Given exercise: Which lines of the data below contain the string "list"? Gather each such line in full, matching case exactly.

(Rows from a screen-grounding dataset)
start
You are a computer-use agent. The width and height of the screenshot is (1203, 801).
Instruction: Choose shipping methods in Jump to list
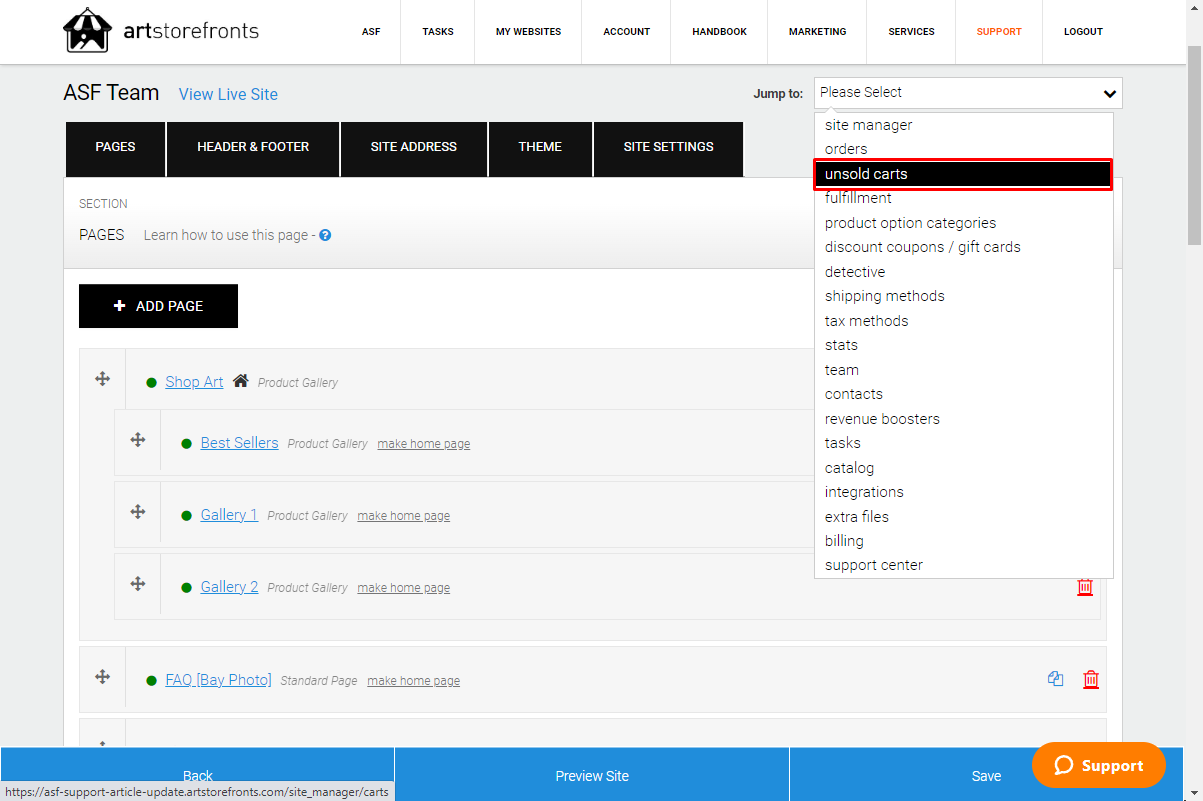tap(884, 296)
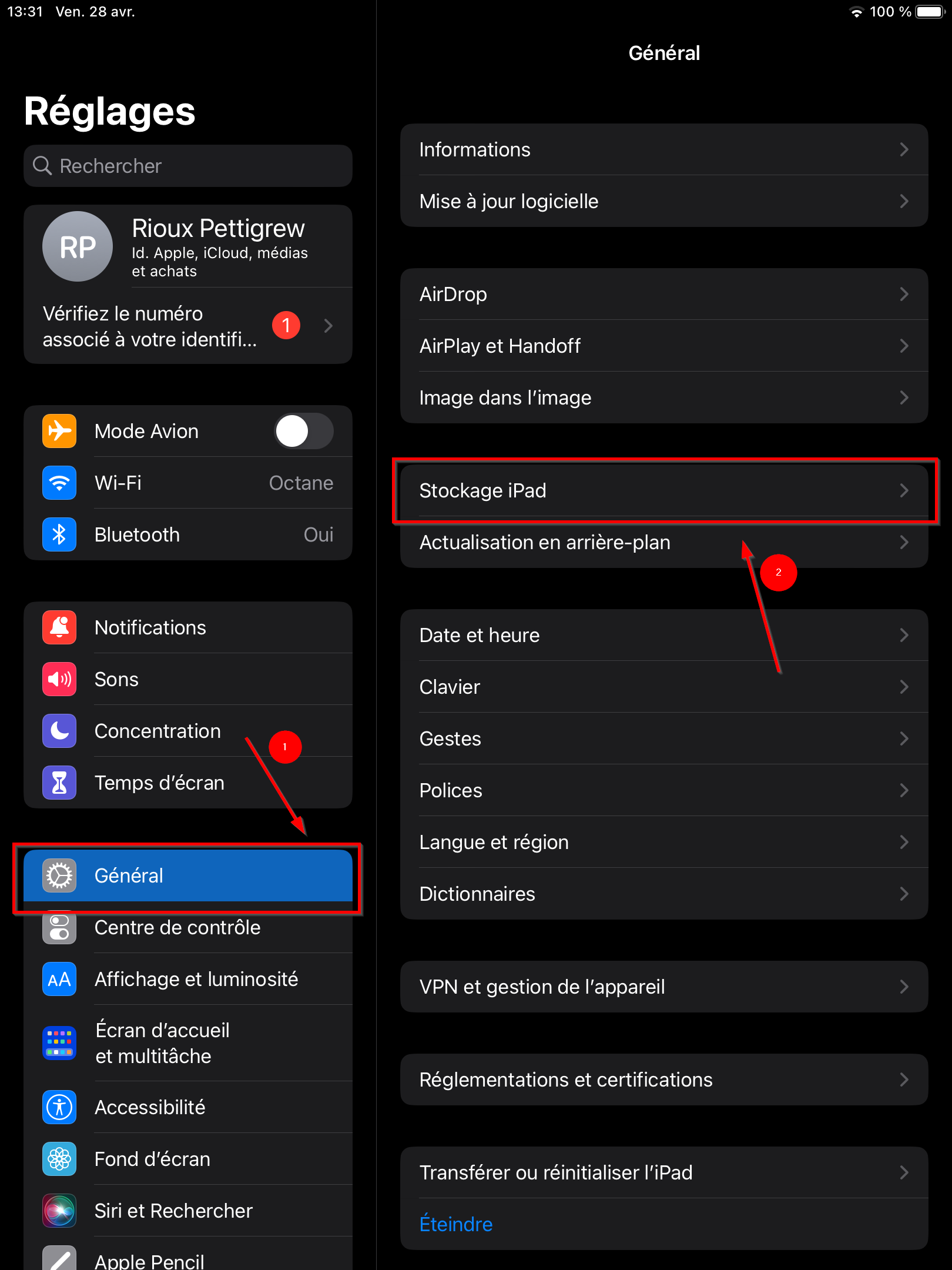Screen dimensions: 952x1270
Task: Tap the Temps d'écran hourglass icon
Action: tap(59, 783)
end
Result:
Instruction: Choose shipping methods in Jump to list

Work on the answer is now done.